Già da quella partita, agli albori della storia del calcio, quindi, erano evidenti almeno tre importanti questioni: non è il numero di attaccanti (13, in quella partita) a determinare il numero di gol (finì 0-0); nel calcio bisogna alzare la testa e ragionare (sebbene fosse considerato poco virile all’epoca), non è un gioco in cui si possa caricare a testa bassa verso la porta (sebbene nelle serie minori, specialmente inglesi, ci siano tuttora sacche di resistenza); il fisico è importante, sì, ma non decisivo (tanto che ancora nel 2018 il miglior calciatore al mondo è alto 169 cm).

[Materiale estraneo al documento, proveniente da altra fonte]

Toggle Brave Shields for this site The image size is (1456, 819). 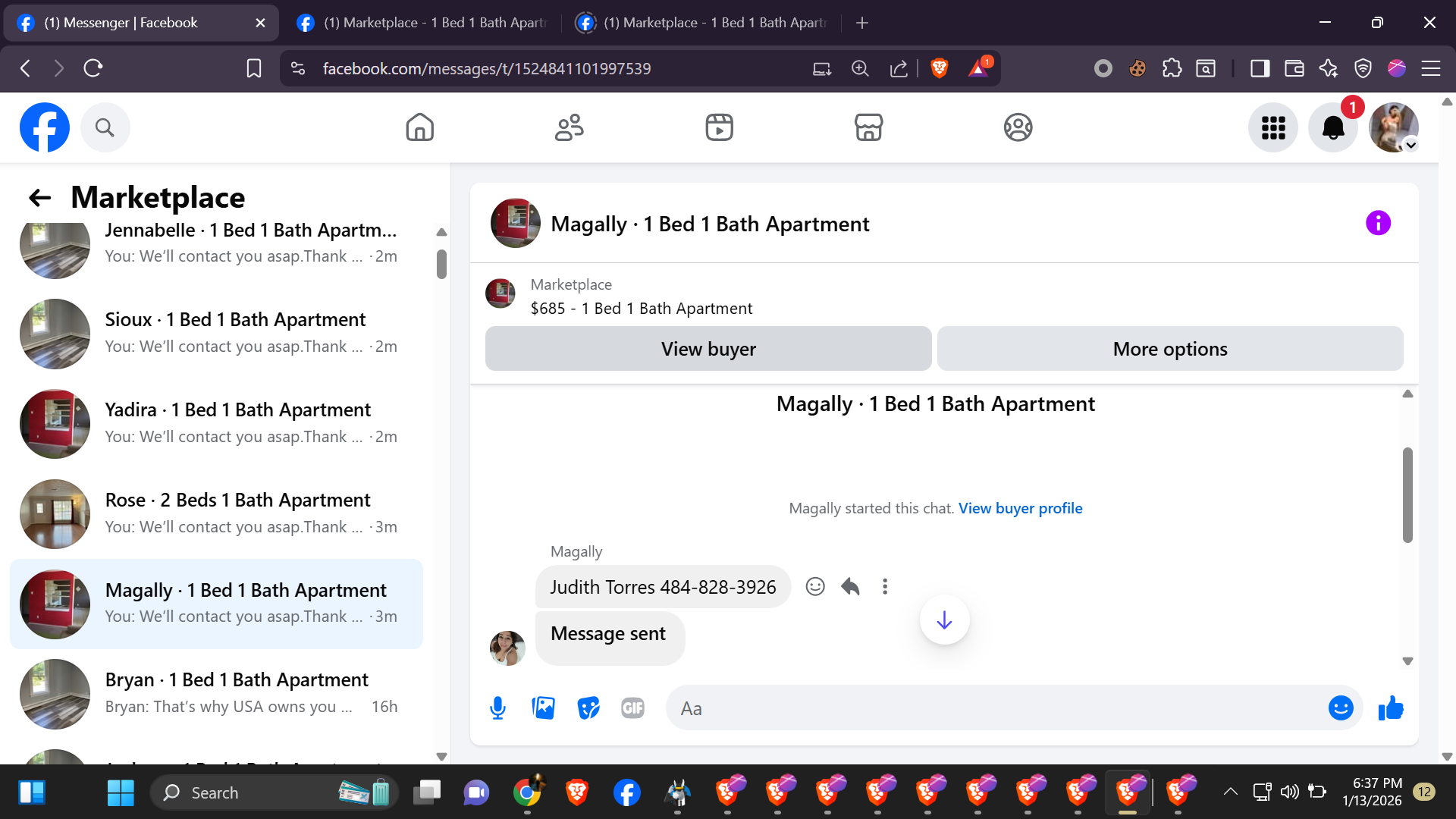pyautogui.click(x=939, y=69)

Il seme del passing game crebbe così anche in Inghilterra, tanto che fu un allenatore inglese ad esportarlo in Olanda, all’Ajax: Jack Reynolds. Per più di trent'anni, anche se non continuativi, dal 1915 al 1947, Reynolds cambiò completamente la filosofia ajacide, seguendo princìpi ben definiti: gioco offensivo, basato sull’attacco in ampiezza per creare corridoi di passaggio interni, con le ali sempre molto larghe. Per farla breve, il calcio totale di Rinus Michels sarà l’acme del processo di filosofia calcistica avviato da Reynolds; la sua traslazione in Catalogna (prima con Vic Buckingham, sempre un inglese, sempre ex Ajax, poi proprio con Michels) determinerà la crescita di uno stile di gioco peculiare, adattato alla realtà calcistica locale: il gioco di posizione.

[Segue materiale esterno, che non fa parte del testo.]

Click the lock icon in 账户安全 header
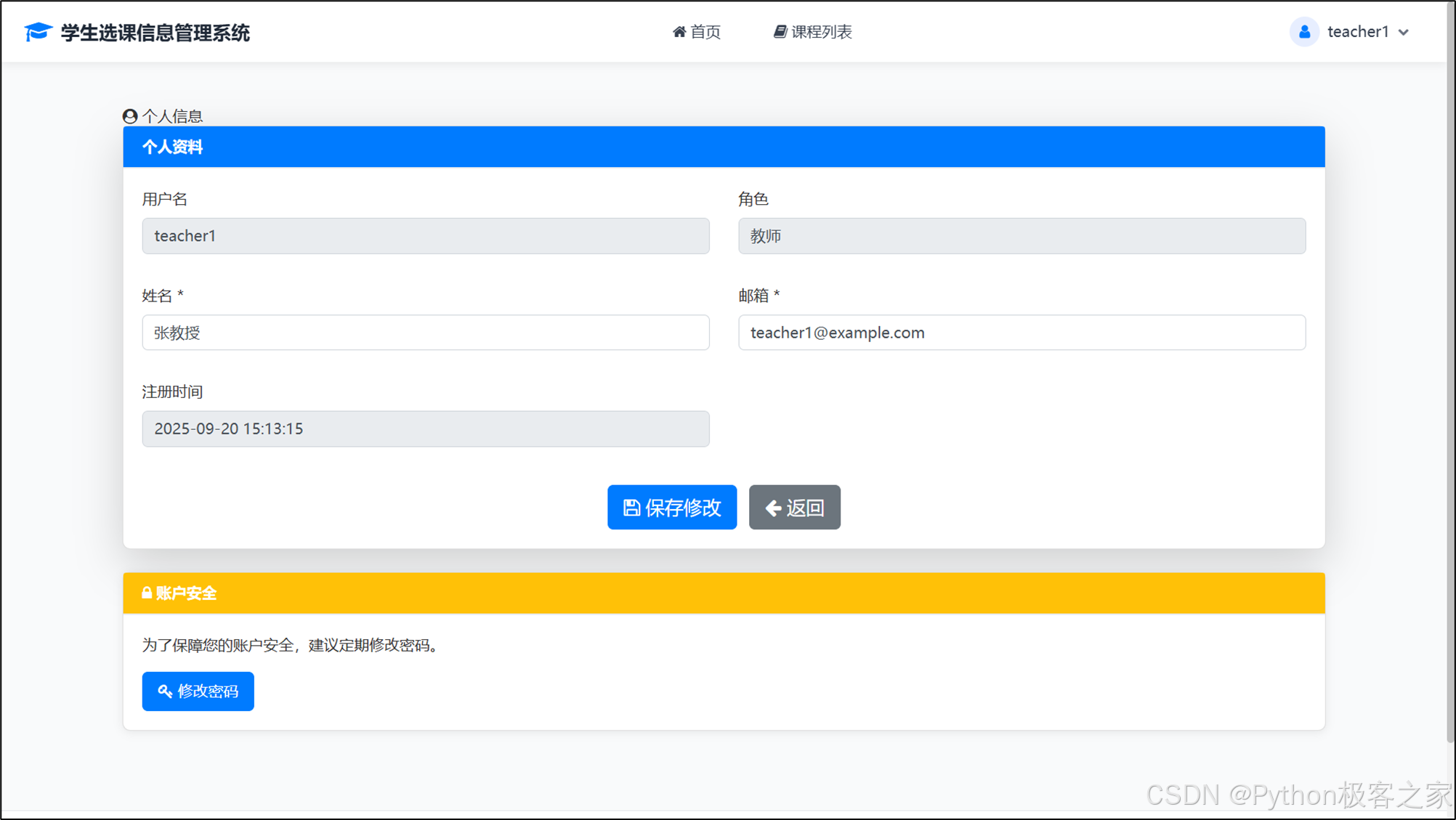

Una volta stabilito che il totaalvoetbal è in qualche modo il “padre” del Juego de Posición (JdP), si capisce perché il predicatore sia stato proprio Johan Cruyff, da allenatore del Barça, il profeta van Gaal, ai tempi dell’Ajax, e poi perché il più grande interprete moderno sia Guardiola, cresciuto alla scuola calcistica prima dell’uno e poi dell’altro (sempre al Barça). La scuola catalana è stata ricettiva, ma era anche già pronta al cambio di metodo, grazie all’allenatore che negli anni ‘70 aveva deciso di elevare la preparazione tecnica delle giovanili blaugrana: Laureano Ruiz, auto-proclamatosi inventore dei famosi rondos (il torello, insomma).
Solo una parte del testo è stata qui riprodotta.